Pour lutter contre la fraude, la Suisse veut espionner les bénéficiaires des aides sociales

Des détectives assermentés pourront être dépêchés pour voir si l'assuré mérite bien les prestations qu'il touche. - Free Photos- CC
Jusqu'où peut-on aller dans la surveillance des assurés sociaux? C'est une question qui fait débat actuellement en Suisse, alors qu'une votation se tiendra le 25 novembre autour d'une modification de la loi fédérale du droit des assurances sociales. Le nouveau texte vise à renforcer les moyens de contrôle des personnes bénéficiaires de prestations sociales.
Il donnera la possibilité aux assurances d'ouvrir une enquête sur les personnes soupçonnées de fraude. Des détectives assermentés pourront être dépêchés pour voir si l'assuré mérite bien les prestations qu'il touche. Mais leur champ d'action ira bien au-delà de la filature dans I'espace public pour voir si celui (celle) qui prétend souffrir d'une pathologie l'empêchant de travailler est en fait en train de simuler. Ils auront le droit de filmer ou d'enregistrer les faits et gestes de ces assurés si leur lieu d'observation "se trouve dans un lieu accessible au public ou dans un lieu qui est librement visible depuis un lieu accessible au public".
Des traceurs GPS pour suivre les assurés
Concrètement, un détective pourra braquer sa caméra sur une personne en train de jardiner ou de se reposer sur son balcon si ceux-ci sont visibles depuis la rue sans voir besoin d'autorisation judiciaire. Les opposants du texte craignent certaines dérives, rien n'empêchant la prise de vue dans certaines pièces du domicile, si des fenêtres donnent sur la rue par exemple.
Des traceurs GPS pourront aussi être placés sur les véhicules pour surveiller les allers-retours des assurés, mais dans ce cas, une autorisation d'un juge sera nécessaire. Les drones pourront aussi être utilisés pour repérer les assurés, mais sans effectuer d'enregistrements visuels et sonores.

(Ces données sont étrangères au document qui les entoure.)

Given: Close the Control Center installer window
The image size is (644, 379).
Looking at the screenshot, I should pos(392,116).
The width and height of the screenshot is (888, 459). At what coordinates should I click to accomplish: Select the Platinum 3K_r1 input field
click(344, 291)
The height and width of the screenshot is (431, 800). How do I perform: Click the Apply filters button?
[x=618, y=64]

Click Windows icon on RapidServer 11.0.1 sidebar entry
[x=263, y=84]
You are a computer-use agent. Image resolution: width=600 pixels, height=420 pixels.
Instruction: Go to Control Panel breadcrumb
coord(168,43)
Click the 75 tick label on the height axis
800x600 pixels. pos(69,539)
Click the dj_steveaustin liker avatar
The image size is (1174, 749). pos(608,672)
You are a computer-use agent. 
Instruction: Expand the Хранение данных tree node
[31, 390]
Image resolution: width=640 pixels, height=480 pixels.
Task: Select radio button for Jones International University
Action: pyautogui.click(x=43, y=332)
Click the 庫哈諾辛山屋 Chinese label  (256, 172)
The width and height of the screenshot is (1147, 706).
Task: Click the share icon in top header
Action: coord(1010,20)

Donner un cadre légal à des pratiques déjà utilisées
Le texte de loi prévoit que l'observation est limitée à 30 jours maximum sur une période de six mois, avec possibilité de prolongation de six mois supplémentaires si des motifs suffisants le justifient. Au terme de la période d’observation, l'assuré sera informé des conclusions et aura la possibilité d’agir en justice. En cas de rejet de la modification, aucune observation ne sera possible.
L’assurance invalidité (AI) et l’assurance accidents (Suva) devraient être les principales utilisatrices de ce texte, mais toutes les assurances sociales pourront y recourir. Le texte a d'ailleurs été fait pour donner un cadre légal à des pratiques auxquelles elles ont déjà eu recours. La Cour européenne des droits de l'Homme a condamné la Suisse en 2016, pour violation du droit au respect de la vie privée. L'assurance avait fait appel à un détective privé pour suivre un bénéficiaire qui ne voulait pas se soumettre à une expertise médicale. Cette modification de la législation devrait donc fournir un cadre réglementé à ces surveillances.